# Yellow Cannabutter?



## brainwarp (Dec 16, 2009)

I just made my first batch of butter. It Should be potent, as I used a _lot_ of bud and leaves, but the color is a lime green.

The same day I watched a Nat Geo Explorer show on the weed industry (I've seen this before, but recorded it again on dvr last week). The guy with the warehouse full of pot trees "for 3 people" showed Lisa Ling a vat of cannabutter that was a beautiful yellow.

The guy mentioned something about "once its steamed and cured, we get this" and shows Lisa the yellow butter. I assume he lumped several steps together in that statement.

Anyone have any idea how he got such clean product? Potency is important, but so is flavor. It appears he got all the plant material out for a better tasting butter. Then again, maybe it was all staged for the camera?


----------



## Wordz (Dec 16, 2009)

maybe just add kief to the butter


----------



## nanskies (Dec 16, 2009)

its a process of cooking the weed into the butter and then straining it and freezing it to get butter


----------



## NOWitall (Dec 16, 2009)

the green tint is caused by chlorophyll that is leached out during the cooking process.

to avoid this you have some options

make honey oil then combine with butter at very low temps.

water cure the weed to remove as much chlorophyl as possible

(water cure, i know it sounds bat shit crazy, but soak the weed in COLD water, the chloro dissolves the thc doesnt
remove weed, dry should have alot less green. the water cure is usually used on weed harvested too early to make it seem less harsh, and is charectorized by weed that burns to a PURE white ash)

cook with a pile of trich's


----------



## brainwarp (Dec 16, 2009)

Actually, I did try water curing about 3 grams, but I was planning to smoke that. Kief is probably the way to get the best butter, but I hate to use good hash for that.

__DATA ROWS__:
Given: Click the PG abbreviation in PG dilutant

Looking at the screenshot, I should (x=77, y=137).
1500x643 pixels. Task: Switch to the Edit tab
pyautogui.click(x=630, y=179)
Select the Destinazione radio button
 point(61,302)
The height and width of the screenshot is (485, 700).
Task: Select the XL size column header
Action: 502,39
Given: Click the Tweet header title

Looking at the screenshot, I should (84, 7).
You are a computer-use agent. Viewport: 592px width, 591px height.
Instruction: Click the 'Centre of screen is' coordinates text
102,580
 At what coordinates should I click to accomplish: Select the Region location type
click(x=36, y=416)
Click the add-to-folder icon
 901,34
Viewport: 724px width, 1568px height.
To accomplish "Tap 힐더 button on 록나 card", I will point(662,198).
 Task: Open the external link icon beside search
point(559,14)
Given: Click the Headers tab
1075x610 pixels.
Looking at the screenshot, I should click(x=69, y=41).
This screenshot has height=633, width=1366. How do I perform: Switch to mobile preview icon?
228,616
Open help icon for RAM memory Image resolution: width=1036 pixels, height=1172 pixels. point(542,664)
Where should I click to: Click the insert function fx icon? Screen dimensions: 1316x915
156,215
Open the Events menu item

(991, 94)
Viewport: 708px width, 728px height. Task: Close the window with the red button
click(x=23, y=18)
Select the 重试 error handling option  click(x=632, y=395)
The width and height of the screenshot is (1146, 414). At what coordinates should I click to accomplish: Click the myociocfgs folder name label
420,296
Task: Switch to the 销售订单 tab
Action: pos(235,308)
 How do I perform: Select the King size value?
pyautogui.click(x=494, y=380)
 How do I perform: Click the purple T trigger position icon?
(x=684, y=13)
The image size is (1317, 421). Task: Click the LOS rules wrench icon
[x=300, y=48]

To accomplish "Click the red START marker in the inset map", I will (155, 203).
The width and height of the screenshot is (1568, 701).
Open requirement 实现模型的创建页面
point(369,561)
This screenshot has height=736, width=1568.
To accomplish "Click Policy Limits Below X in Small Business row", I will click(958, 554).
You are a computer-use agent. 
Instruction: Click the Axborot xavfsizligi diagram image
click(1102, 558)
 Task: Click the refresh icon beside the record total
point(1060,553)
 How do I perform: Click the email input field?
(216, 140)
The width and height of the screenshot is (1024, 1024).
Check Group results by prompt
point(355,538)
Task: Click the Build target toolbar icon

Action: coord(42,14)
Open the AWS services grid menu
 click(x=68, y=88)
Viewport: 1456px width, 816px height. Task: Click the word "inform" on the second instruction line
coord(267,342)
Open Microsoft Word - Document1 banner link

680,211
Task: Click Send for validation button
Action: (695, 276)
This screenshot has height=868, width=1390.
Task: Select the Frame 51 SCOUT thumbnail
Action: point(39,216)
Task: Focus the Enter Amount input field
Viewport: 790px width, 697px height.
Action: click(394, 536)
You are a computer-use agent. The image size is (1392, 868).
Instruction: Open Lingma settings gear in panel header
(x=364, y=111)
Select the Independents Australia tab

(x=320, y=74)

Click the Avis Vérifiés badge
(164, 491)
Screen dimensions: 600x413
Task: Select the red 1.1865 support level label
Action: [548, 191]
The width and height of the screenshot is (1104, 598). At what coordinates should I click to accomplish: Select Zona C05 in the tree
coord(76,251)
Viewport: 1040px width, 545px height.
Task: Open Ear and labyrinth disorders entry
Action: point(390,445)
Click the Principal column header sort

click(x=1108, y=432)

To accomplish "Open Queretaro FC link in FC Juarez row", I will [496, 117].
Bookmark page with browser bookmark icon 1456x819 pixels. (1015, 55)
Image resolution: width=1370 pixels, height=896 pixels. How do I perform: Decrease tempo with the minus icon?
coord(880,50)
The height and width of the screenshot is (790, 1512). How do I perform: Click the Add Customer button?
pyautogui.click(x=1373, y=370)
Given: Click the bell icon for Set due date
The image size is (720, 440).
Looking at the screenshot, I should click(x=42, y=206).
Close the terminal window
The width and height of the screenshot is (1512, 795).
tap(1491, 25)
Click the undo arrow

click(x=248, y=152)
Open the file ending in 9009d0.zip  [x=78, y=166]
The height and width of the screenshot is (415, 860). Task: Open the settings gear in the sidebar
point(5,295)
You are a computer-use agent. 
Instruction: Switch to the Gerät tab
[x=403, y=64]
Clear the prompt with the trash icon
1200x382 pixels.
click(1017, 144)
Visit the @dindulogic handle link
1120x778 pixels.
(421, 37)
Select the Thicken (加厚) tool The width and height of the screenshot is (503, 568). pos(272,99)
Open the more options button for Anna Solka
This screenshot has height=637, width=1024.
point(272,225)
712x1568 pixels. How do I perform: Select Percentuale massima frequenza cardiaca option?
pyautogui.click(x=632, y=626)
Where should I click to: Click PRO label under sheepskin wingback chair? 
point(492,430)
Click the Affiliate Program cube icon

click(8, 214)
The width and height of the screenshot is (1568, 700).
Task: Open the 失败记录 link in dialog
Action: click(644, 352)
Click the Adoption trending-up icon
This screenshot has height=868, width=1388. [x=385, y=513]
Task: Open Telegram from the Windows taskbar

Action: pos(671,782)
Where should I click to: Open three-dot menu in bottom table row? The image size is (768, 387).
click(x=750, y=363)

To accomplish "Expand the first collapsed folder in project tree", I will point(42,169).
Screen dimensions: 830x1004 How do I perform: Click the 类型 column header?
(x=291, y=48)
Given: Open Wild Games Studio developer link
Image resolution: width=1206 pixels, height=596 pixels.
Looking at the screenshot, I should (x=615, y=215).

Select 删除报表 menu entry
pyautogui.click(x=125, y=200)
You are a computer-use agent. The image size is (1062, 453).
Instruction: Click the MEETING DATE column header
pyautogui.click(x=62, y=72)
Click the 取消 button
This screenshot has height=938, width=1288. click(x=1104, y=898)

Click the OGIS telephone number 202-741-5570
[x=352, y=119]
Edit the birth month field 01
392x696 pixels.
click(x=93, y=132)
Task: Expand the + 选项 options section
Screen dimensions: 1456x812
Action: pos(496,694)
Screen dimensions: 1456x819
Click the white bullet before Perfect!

__TASKS TO COMPLETE__:
#1 In the cannabutter thread, do these statements agree with the text: (a) the first batch of butter came out lime green, (b) the water cure calls for soaking the weed in hot water, (c) brainwarp had already water cured about 3 grams? Answer yes or no for each and quote the deciding words.
#2 Extend the cannabutter thread, picking up after its last post.
The data is not needed here.

__RESULTS FOR THE EXERCISE__:
#1
(a) Yes: "the color is a lime green"
(b) No: "soak the weed in COLD water"
(c) Yes: "I did try water curing about 3 grams"

#2
I'm wondering how the guy used _steam_ in the process....curing?

I think your translation of latin is a bit off. I think its "the best prescription is have-a-blunt."


----------



## Illspikeurdrink (Feb 24, 2021)

This was cannabutter made yesterday. All I did was decarb for 35 minutes at 240°, shaken up half way through, had 4 sticks of butter melted in a skillet set @ 180° with a cup of water. Let sit for 2.5 hours stirring occasionally then drained slowly through cheesecloth without pressing or squeezing anything.


----------



## Herb & Suds (Feb 24, 2021)

Illspikeurdrink said:


> This was cannabutter made yesterday. All I did was decarb for 35 minutes at 240°, shaken up half way through, had 4 sticks of butter melted in a skillet set @ 180° with a cup of water. Let sit for 2.5 hours stirring occasionally then drained slowly through cheesecloth without pressing or squeezing anything.


For better taste google
Washing your cannabutter


----------



## Illspikeurdrink (Feb 24, 2021)

Herb & Suds said:


> For better taste google
> Washing your cannabutter


my butter tastes amazing. I’ve washed buds before while making butter, I just prefer the taste without washing. ‍


----------



## Herb & Suds (Feb 24, 2021)

Illspikeurdrink said:


> my butter tastes amazing. I’ve washed buds before while making butter, I just prefer the taste without washing. ‍


You don't understand but my bet that butter taste like weed 
Washing the butter is done after it is made by using water and freezing 
Washing buds isn't something i have tried


----------



## Illspikeurdrink (Feb 24, 2021)

The butter hasn’t been washed after reading articles about it- but, I do cook with water and the milk is removed from my butter. The taste of weed in my butter is very light. I put half a tablespoon onto a piece of toast and there isn’t much difference than ordinary butter- except an hour and a half later I can’t lift my arms.


----------



## MidnightSun72 (Mar 1, 2021)

The secret to yellow butter is adding a little bit of water to the oil while cooking/infusing. I use a pressure cooker. Once everything is done I strains the cheese cloth into the oil. Then pour the oil and water mixture into a bowl. Let it cool a little then place in the fridge and don't disturb it. In a few hours the butter will be hard. You will pour off some nasty green water. And be left with beautiful sexy canna butter.


----------



## Rozgreenburn (Mar 1, 2021)

MidnightSun72 said:


> The secret to yellow butter is adding a little bit of water to the oil while cooking/infusing. I use a pressure cooker. Once everything is done I strains the cheese cloth into the oil. Then pour the oil and water mixture into a bowl. Let it cool a little then place in the fridge and don't disturb it. In a few hours the butter will be hard. You will pour off some nasty green water. And be left with beautiful sexy canna butter.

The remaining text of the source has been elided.